Many readers asked me why I chose to write historical fiction at the events I attended last year. I didn’t have enough time to elaborate, but if I could, I would trace back to my childhood in China, where I first encountered the genre.

Growing up there, I perceived the notion that historical fiction was exclusive, highbrow, and even elitist, for many people believed historical fiction referred to the epic tales of the dynasties that prospered and perished, the curious lives of the empresses and concubines who lived and lost, the eternally tragic warlord who sang his swan song to his favorite concubine before his suicide on the other side of the river, and even the perpetually wily minister Zhu Geliang and the three rival kingdoms. 

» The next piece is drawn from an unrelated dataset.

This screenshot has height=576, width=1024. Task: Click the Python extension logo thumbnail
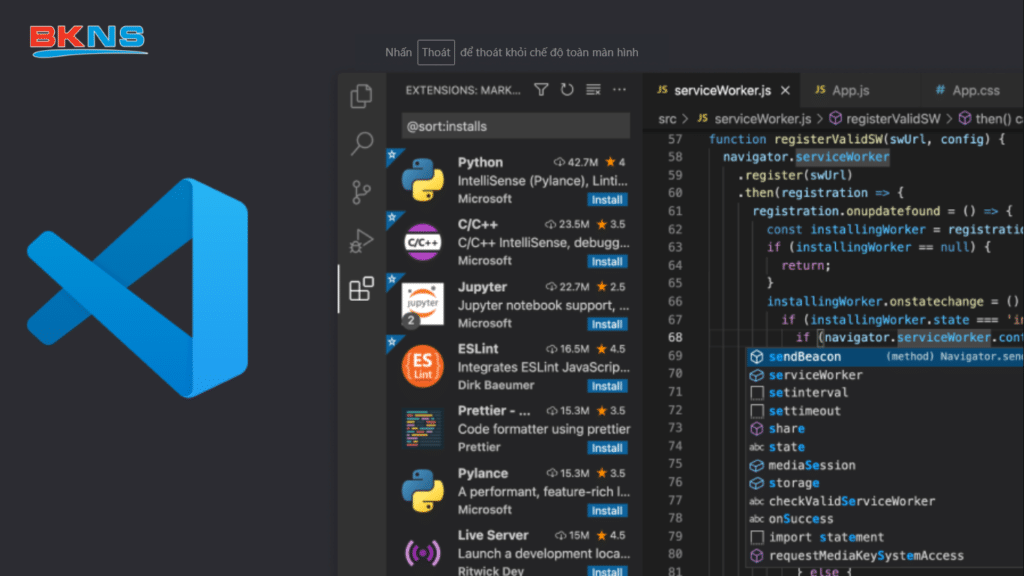[423, 180]
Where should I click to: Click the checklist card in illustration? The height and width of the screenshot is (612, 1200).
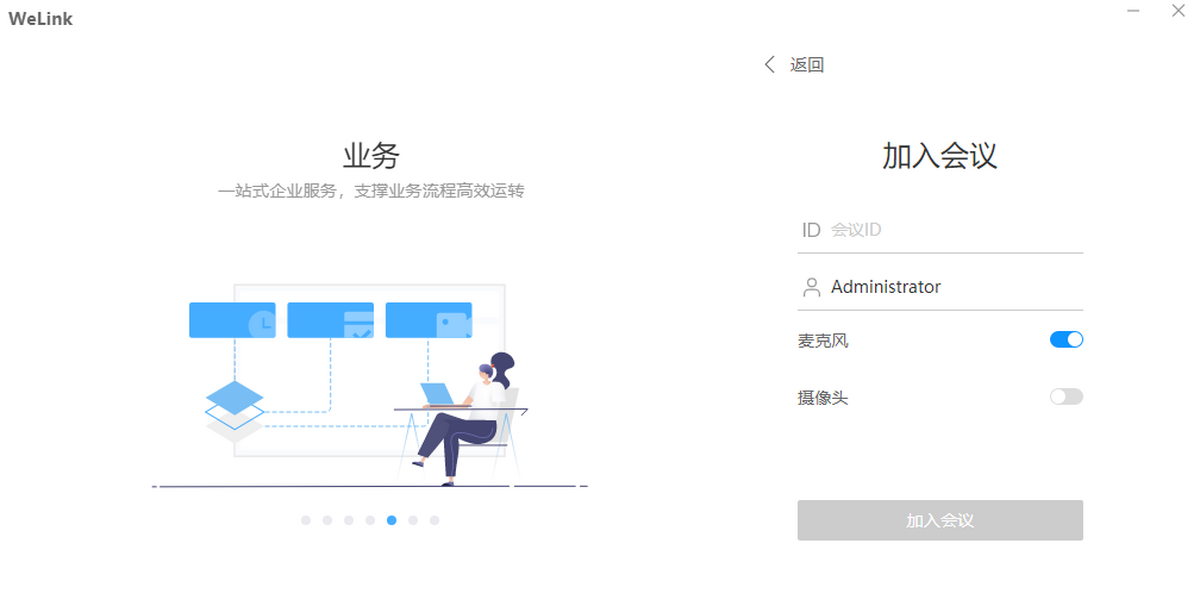330,320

I understand today many writers and readers will disagree with the definition of historical fiction mentioned above, however, I was also surprised to hear a relative in the UK insisted that my novel The Last Rose of Shanghai, a love story between a Chinese woman and a Jewish refugee who fled to Shanghai from Nazi Germany, was not a WWII novel, because it was set outside of Europe. So I guess how you define historical fiction has much to do with the culture and the history you imbibe.

Nonetheless, as a writer, I’m always rooting for novels providing a spotlight on women considered peripheral in history, books illuminating a veiled past that continues to haunt us, stories that transport us to another place, another setting that challenges the canons of thought. I’m excited about the forthcoming titles in the spring of 2023. Take a look!

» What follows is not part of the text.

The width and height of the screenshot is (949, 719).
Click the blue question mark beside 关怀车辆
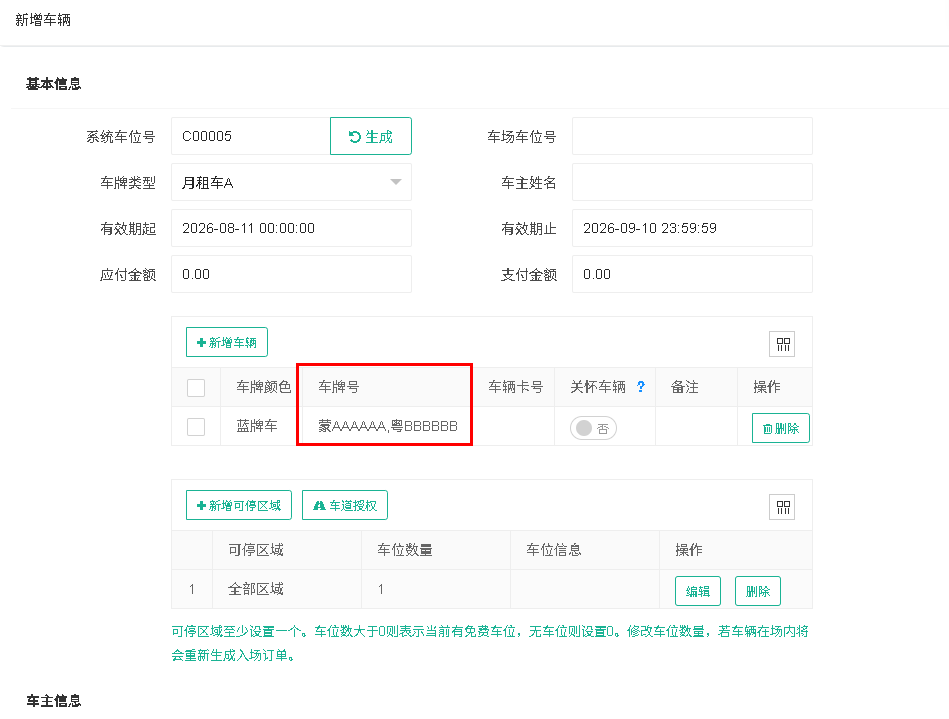point(641,386)
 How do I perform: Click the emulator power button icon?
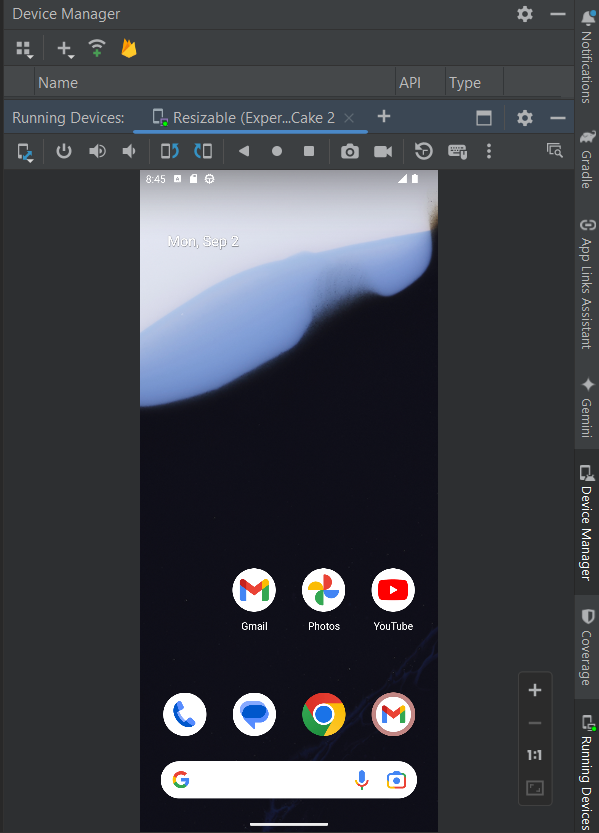(64, 151)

The Last Russian Doll by Kristen Loesch

The Last Russian Doll by Kristen Loesch

I had the honor to read an arc and was absolutely mesmerized. Loesch’s prose was stunning, and the scenes she created, whether a walk by the Neva River or Siberia, were unforgettable. And fairy tales! The dolls! You’ll not look at those Russian dolls the same way again. 

In a faraway kingdom, in a long-ago land … a young girl lived happily in Moscow with her family: a sister, a father, and an eccentric mother who liked to tell fairy tales and collect porcelain dolls. 
One summer night, everything changed, and all that remained of that family were the girl and her mother.
Now, a decade later and studying at Oxford University, Rosie has an English name, a loving fiancé, and a promising future, but all she wants is to understand — and bury — the past. After her mother dies, Rosie returns to Russia, armed with little more than her mother’s strange folklore — and a single key.
What she uncovers is a devastating family history that spans the 1917 Revolution, the siege of Leningrad, Stalin’s purges, and beyond.
At the heart of this saga stands a young noblewoman, Tonya, as pretty as a porcelain doll, whose actions — and love for an idealistic man — will set off a sweeping story that reverberates across the century.…

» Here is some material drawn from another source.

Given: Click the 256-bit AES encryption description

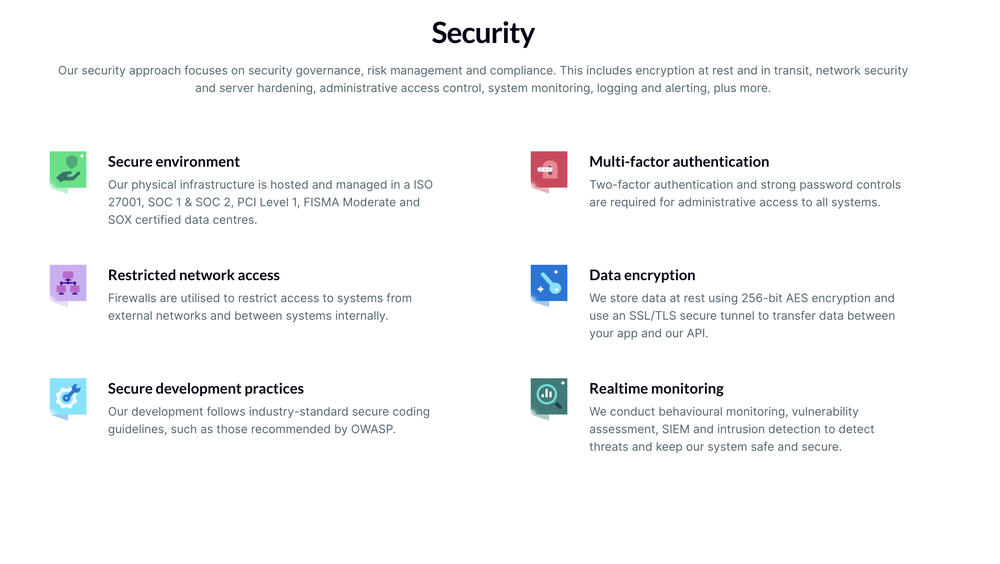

The Porcelain Moon by Janie Chang

The Porcelain Moon by Janie Chang

This is what I wrote about this lyrical and riveting novel: 

The Porcelain Moon is a vivid, riveting story of a Chinese woman bound by tradition, a Frenchwoman trapped in marriage, and a bright young Chinese man emboldened by his dreams of freedom. Set in Paris during WWI, the novel deftly excavates a piece of forgotten history during which thousands of Chinese men left home and toiled as mechanics, trench diggers, and railway repairers to support their European allies, who regarded them as strangers.

“Chang’s masterfully crafted novel challenges our views of the traditional images of the Chinese, our beliefs about identity, and ultimately, the western opinions that have defined the WWI narrative. Profound and precious, The Porcelain Moon is a novel for anyone who believes they know about history.”


Code Name Sapphire by Pam Jenoff

Code Name Sapphire by Pam Jenoff

If you love historical fiction but have never read a book by Pam Jenoff, then you’re missing out. Jenoff has written more than six novels and each of her novels explores the resilience of women caught in the web of treachery. 

1942. Hannah Martel has narrowly escaped Nazi Germany after her fiancé was killed in a pogrom. When her ship bound for America is turned away at port, she has nowhere to go but to her cousin Lily, who lives with her family in Brussels. Fearful for her life, Hannah is desperate to get out of occupied Europe. But with no safe way to leave, she must return to the dangerous underground work she thought she had left behind.

Seeking help, Hannah joins the Sapphire Line, a secret resistance network led by a mysterious woman named Micheline and her enigmatic brother Matteo. But when a grave mistake causes Lily’s family to be arrested and slated for deportation to Auschwitz, Hannah finds herself torn between her loyalties. How much is Hannah willing to sacrifice to save the people she loves? Inspired by incredible true stories of courage and sacrifice, Code Name Sapphire is a powerful novel about love, family and the unshakable resilience of women in even the hardest of times.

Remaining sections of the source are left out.